Gracias a este tipo de labor, hoy podemos afirmar que una parte de la zarzuela que se consideraba extraviada o perdida para siempre ha regresado a sedimentar una herencia vigente durante estos años en el teatro musical cubano. Con el rescate y la preservación de este fondo y la recuperación de otros archivos musicales similares en el país, se comprenderá mejor ese pasado que marcó la vida y obra de compositores, autores literarios, directores de orquesta, artistas —cubanos y de otras latitudes—, que son parte de nuestra historia y de la zarzuela española en escenarios cubanos.


NOTAS

[1] Su director actual es el musicólogo Jesús Gómez Cairo.

[2] Edwin T. Tolón: “La vida teatral de La Habana de 1790 a 1846”, en Carteles (La Habana), n. 5, febrero de 1948, pp. 30-31.

[3] Tolón, “El gran Teatro Tacón”, en Carteles (La Habana), n. 23, junio de 1948, pp. 26-27.

[4] El género chico es un género español de drama lírico. Es un subgénero de la zarzuela y la opereta española. Difiere de la zarzuela grande y casi todas las formas de ópera, por ser corta y por estar enfocada a un público humilde. Se puede decir que es el equivalente español a la opereta alemana y francesa, www.wikipedia.com (N. del E.).

[5] Gastón Poilou: “Los tres primeros teatros habaneros. Causas de su desaparición. Las primeras temporadas de ópera en La Habana”, en Bohemia (La Habana) febrero de 1927, pp. 15 y 48.

[6] Ídem.

[7] Federico Villoch: “Viejas postales descoloridas. Noches de Tacón”, en Diario de la Marina (La Habana), julio de 1938, p. 19.

[8] Serafín Ramírez: “De 1830 a 1840. El Teatro Tacón”, en Chic (La Habana), diciembre de 1918, p. 105.

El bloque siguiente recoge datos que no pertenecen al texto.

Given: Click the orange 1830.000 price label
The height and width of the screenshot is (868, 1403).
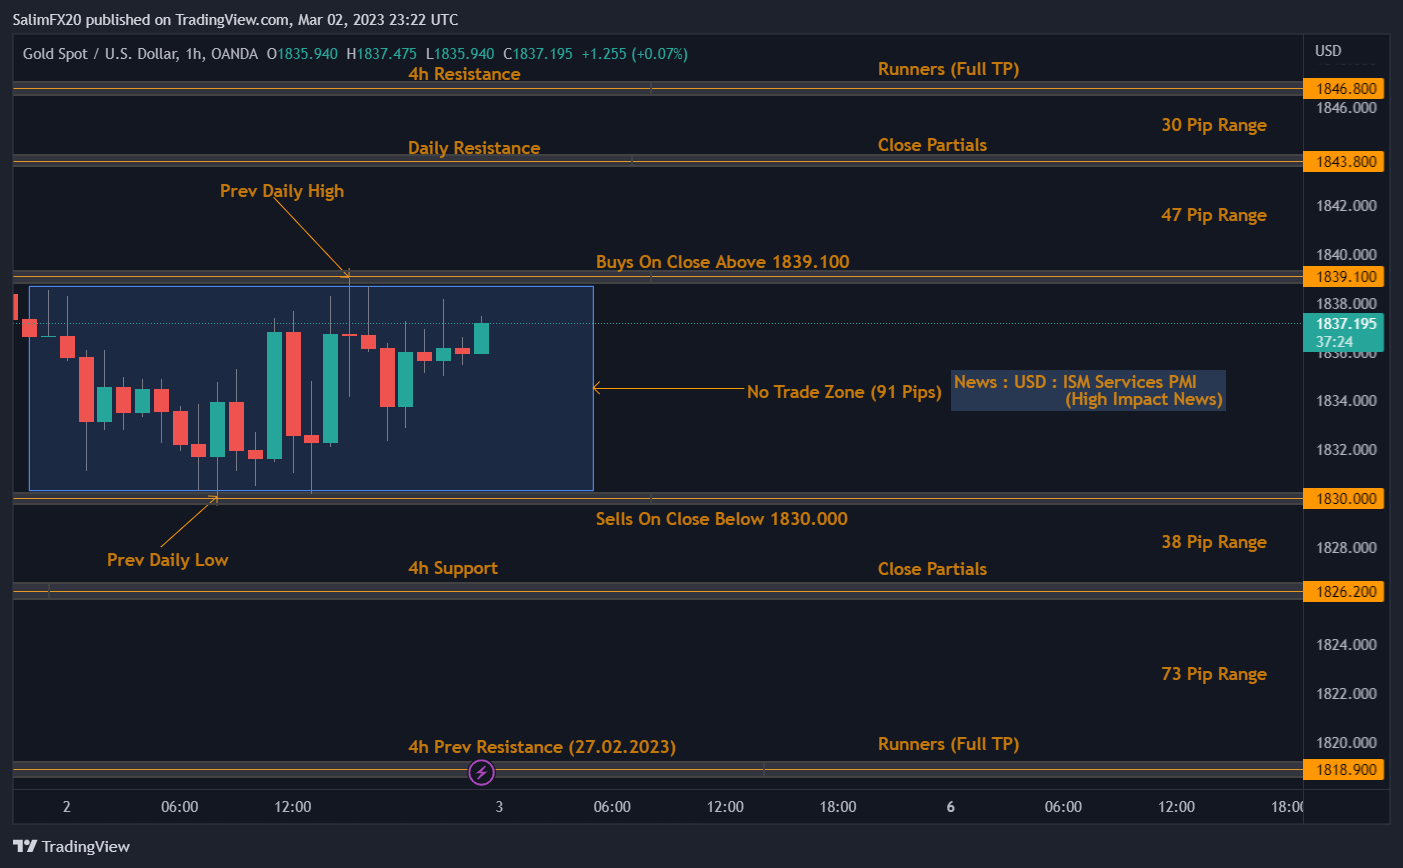Looking at the screenshot, I should 1343,498.
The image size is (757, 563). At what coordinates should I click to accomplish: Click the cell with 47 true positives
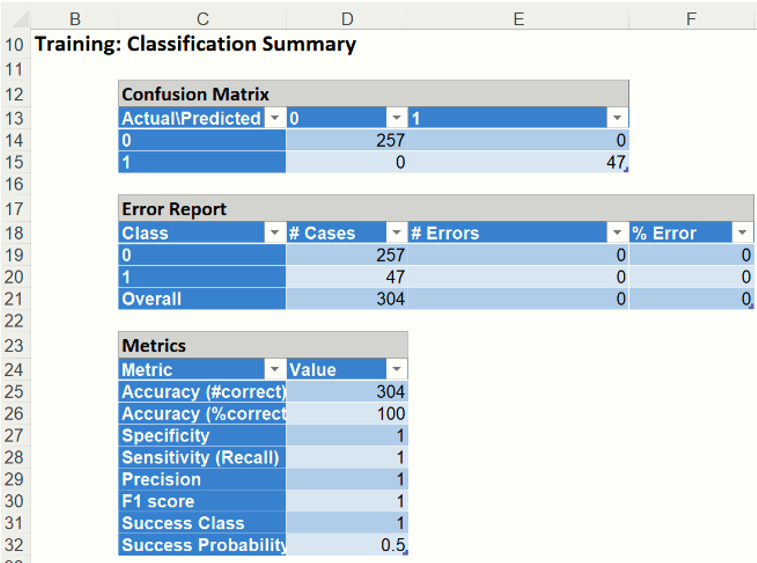click(x=518, y=163)
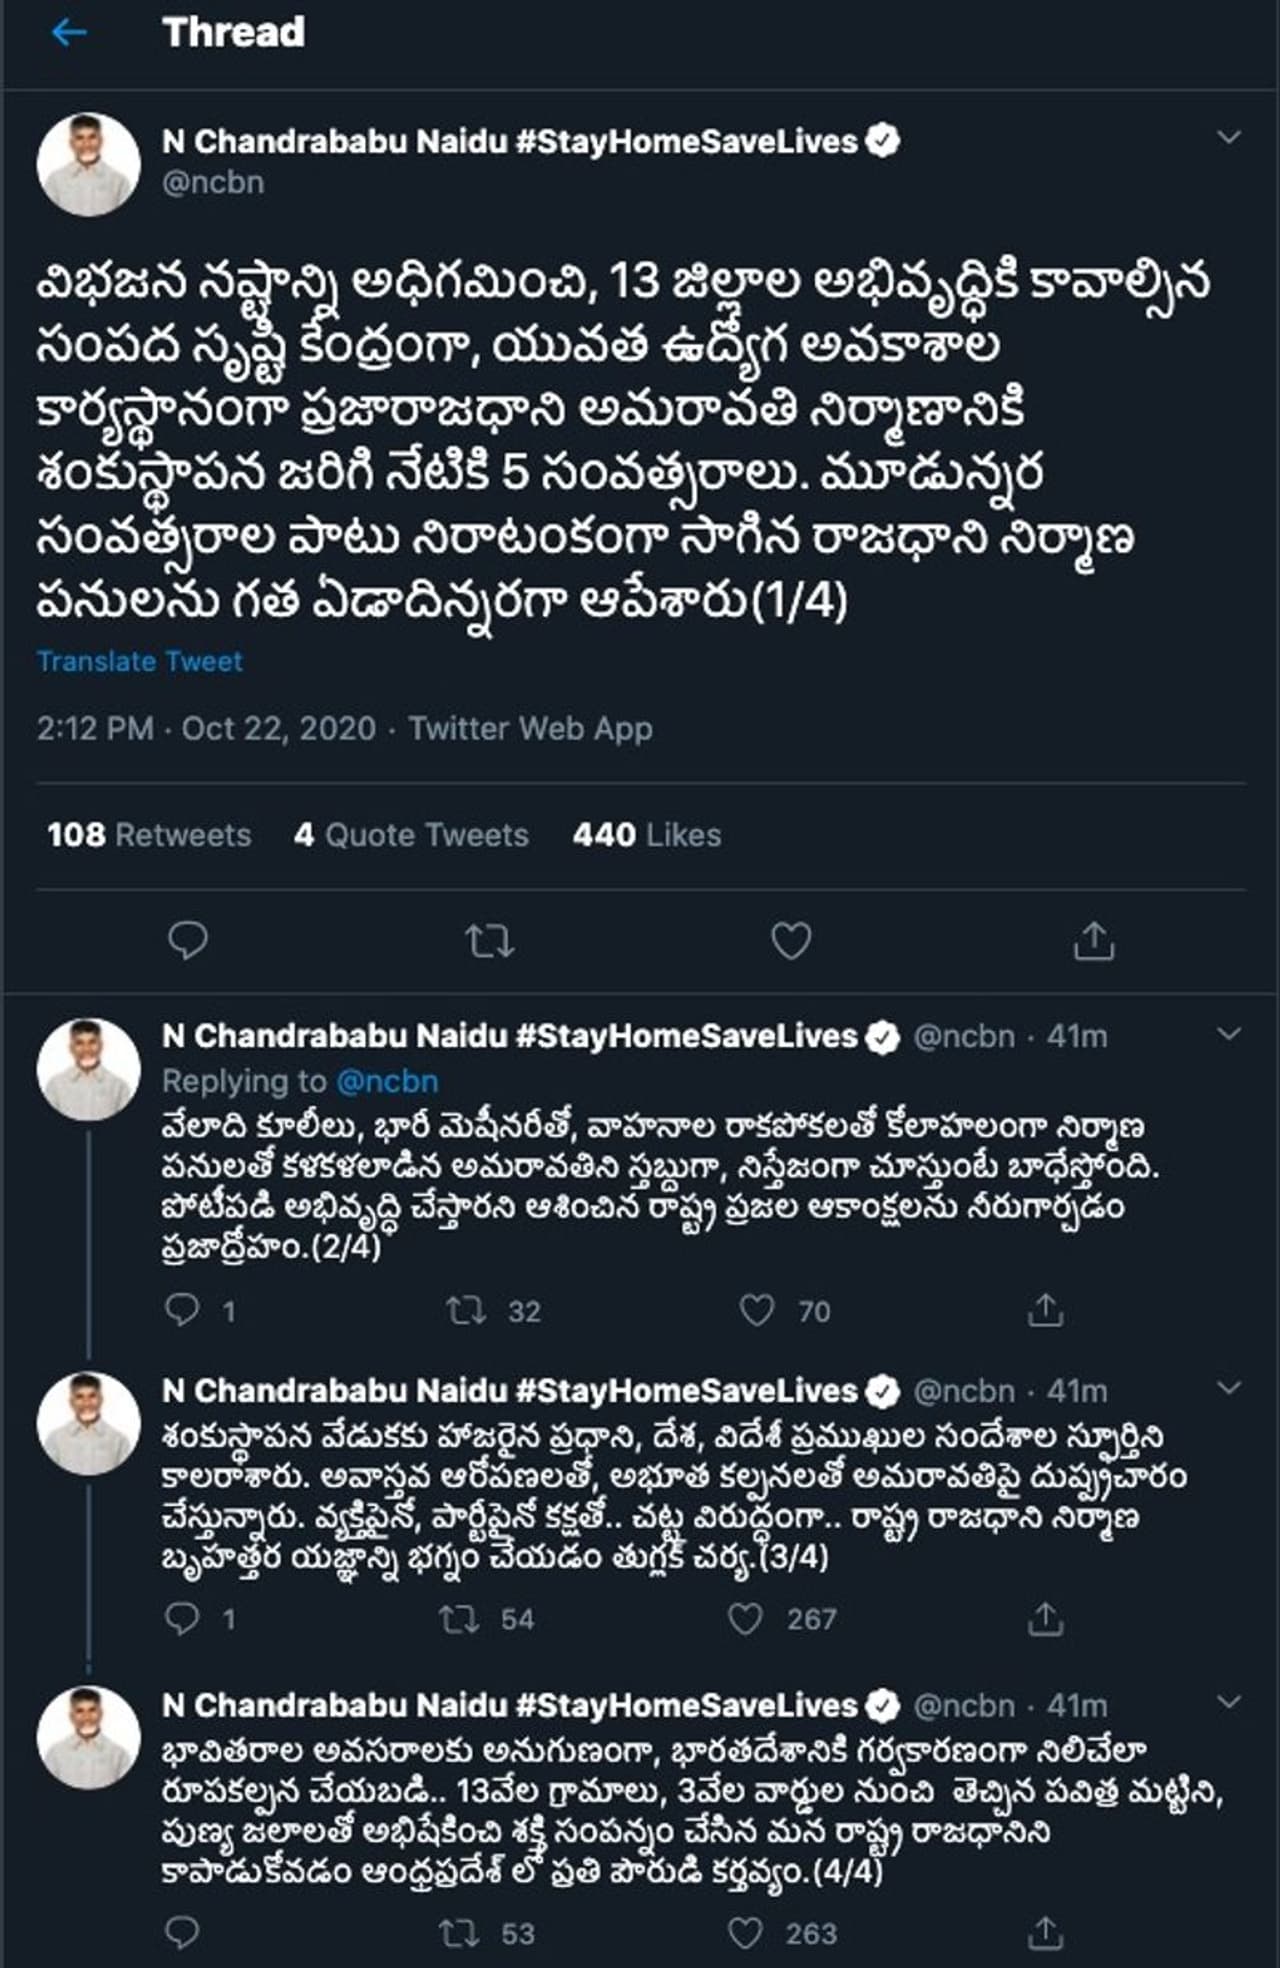Show the 440 Likes list
Viewport: 1280px width, 1968px height.
(647, 835)

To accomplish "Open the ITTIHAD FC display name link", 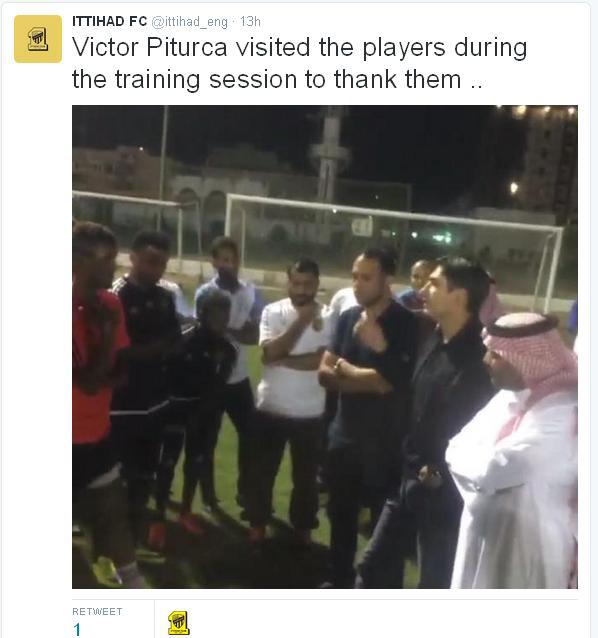I will tap(109, 21).
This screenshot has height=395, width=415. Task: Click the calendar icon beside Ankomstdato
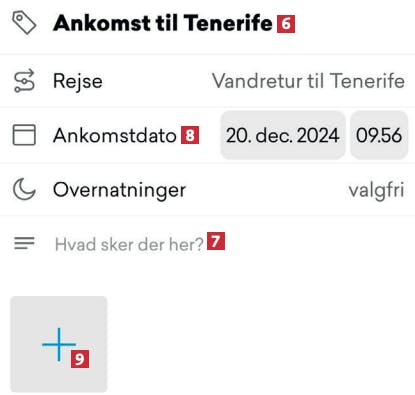[24, 135]
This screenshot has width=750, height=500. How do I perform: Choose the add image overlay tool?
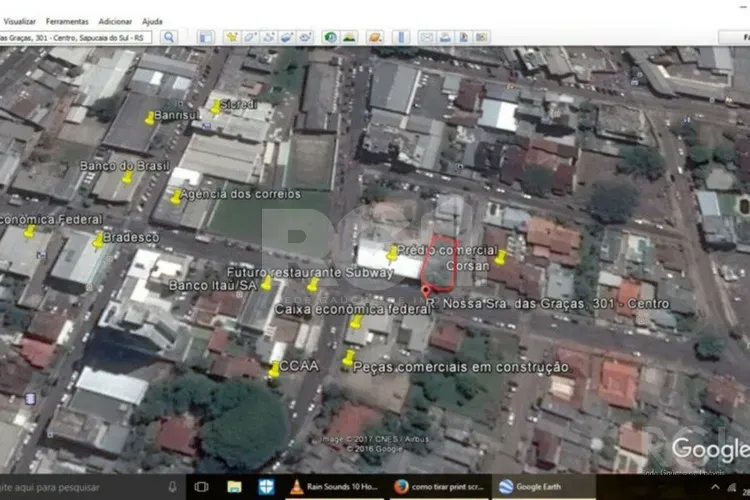tap(287, 37)
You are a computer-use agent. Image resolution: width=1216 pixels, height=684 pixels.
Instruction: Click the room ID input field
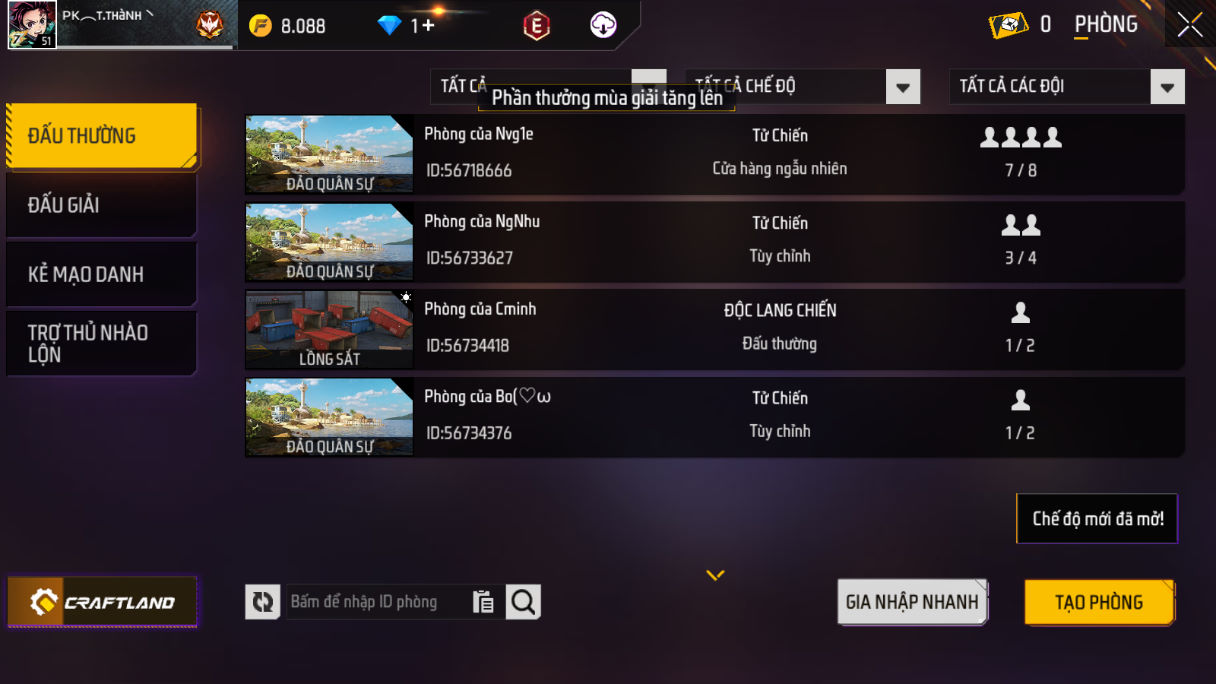coord(378,602)
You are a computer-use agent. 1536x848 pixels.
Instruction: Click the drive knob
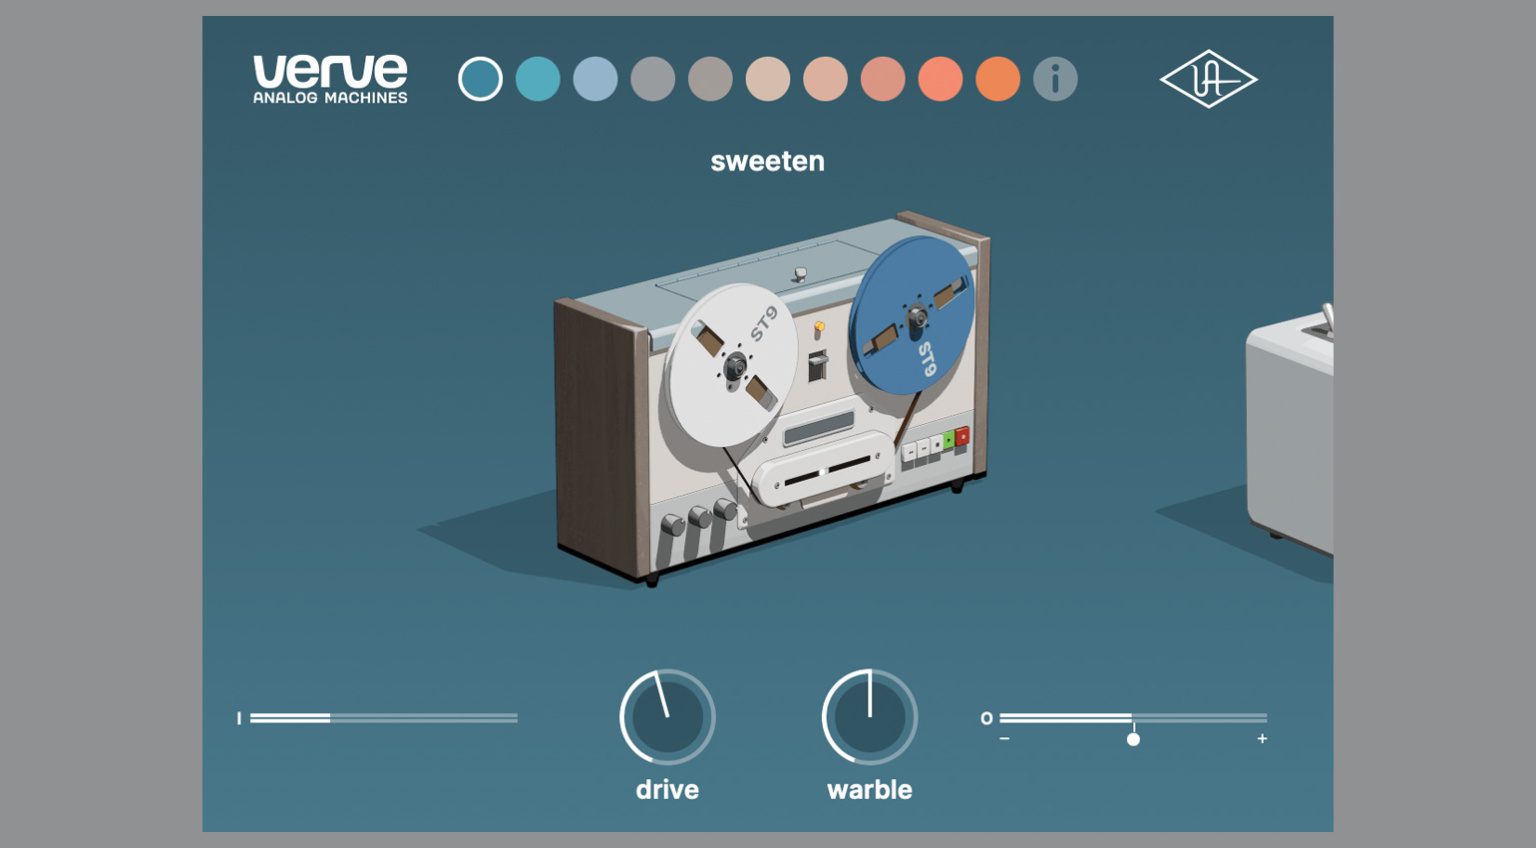[666, 715]
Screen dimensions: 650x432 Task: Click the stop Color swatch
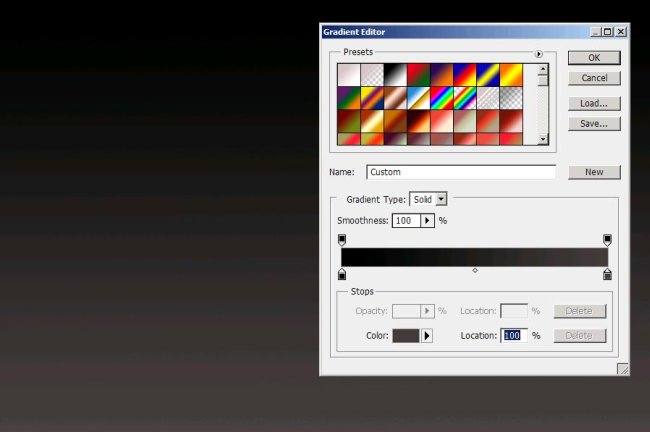[406, 336]
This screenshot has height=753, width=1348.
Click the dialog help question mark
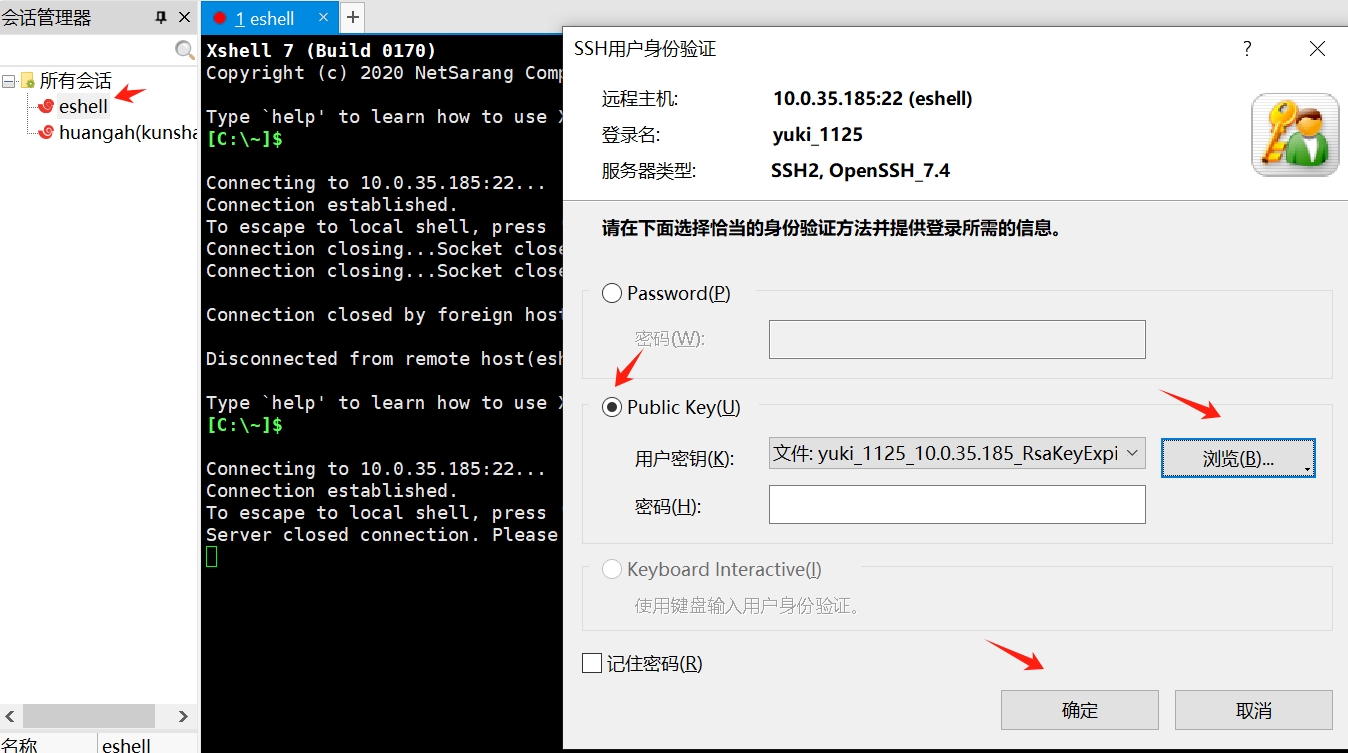click(x=1247, y=49)
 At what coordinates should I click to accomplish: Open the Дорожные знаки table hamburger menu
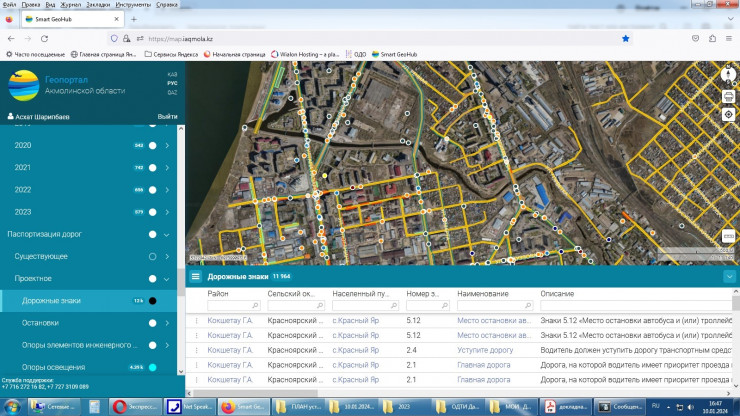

[9] María Antonieta Henríquez fue la primera directora que tuvo el Museo Nacional de la Música.

[10] Experimentado y antiguo investigador del Museo Nacional de la Música de La Habana.

[11] Estas planillas y su metodología fueron utilizadas por la musicóloga Miriam Esther Escudero Suástegui para la catalogación de los fondos del archivo de música de la iglesia habanera de La Merced y por Yoaxis Marchaco Suárez, para la elaboración del “Catálogo de partituras musicales de Gonzalo Roig” (Sección del fondo de la Banda Nacional de Conciertos), para sus trabajos de diploma.

[12] Véase el anexo de cuños del catálogo de la autora.

[13] Jorge Antonio González: “Establecimiento y desarrollo de la zarzuela en La Habana durante el siglo XIX”, en Música (La Habana), Casa de las Américas, n. 25, 1972, pp. 5-8.

[14] Ángel Vázquez Millares: “De la zarzuela española a la zarzuela cubana: vida del género en Cuba”, en Cuadernos de música iberoamericana. Madrid, Fundación Autor, vols. 2 y 3, 1996-1997, p. 439.